» **HOW TO COMPLETE THIS TASK**
Each line from the one that contains "The height and width of the screenshot is (768, 1360)." to the last line of the records below must be restated word for word.

(Saved data entries)
━━━━
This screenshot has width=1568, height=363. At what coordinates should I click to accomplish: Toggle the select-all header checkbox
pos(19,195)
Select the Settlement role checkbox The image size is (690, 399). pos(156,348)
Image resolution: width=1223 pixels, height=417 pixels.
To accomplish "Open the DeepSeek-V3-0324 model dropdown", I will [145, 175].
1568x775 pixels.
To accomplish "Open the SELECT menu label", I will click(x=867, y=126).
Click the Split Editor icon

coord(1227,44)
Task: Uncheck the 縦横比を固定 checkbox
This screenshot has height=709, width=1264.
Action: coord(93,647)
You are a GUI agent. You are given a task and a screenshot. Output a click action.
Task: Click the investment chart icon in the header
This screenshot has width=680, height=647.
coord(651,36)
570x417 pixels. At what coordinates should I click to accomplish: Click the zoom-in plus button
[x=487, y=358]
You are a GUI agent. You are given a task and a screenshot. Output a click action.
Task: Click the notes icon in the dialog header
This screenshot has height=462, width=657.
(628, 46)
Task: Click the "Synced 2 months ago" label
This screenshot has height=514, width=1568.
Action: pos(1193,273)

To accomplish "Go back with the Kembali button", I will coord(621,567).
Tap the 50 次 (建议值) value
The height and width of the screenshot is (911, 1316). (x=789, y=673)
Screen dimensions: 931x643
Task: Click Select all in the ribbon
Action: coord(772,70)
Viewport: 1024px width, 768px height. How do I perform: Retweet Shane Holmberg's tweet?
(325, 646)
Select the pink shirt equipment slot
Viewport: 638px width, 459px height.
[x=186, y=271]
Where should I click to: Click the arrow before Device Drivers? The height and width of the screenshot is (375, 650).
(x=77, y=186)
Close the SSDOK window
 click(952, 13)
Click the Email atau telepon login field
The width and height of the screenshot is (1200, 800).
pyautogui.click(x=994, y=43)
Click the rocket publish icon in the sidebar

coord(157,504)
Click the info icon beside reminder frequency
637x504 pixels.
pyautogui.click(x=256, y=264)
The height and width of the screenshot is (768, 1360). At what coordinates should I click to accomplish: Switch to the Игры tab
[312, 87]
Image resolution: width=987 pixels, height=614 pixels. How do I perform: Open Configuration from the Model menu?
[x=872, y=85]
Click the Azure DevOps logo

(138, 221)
━━━━
» **THE COMPLETED TASK**
The height and width of the screenshot is (768, 1360). At what coordinates should I click to accomplish: Switch to the Игры tab
[312, 87]
Image resolution: width=987 pixels, height=614 pixels. How do I perform: Open Configuration from the Model menu?
[x=872, y=85]
Click the Azure DevOps logo

(138, 221)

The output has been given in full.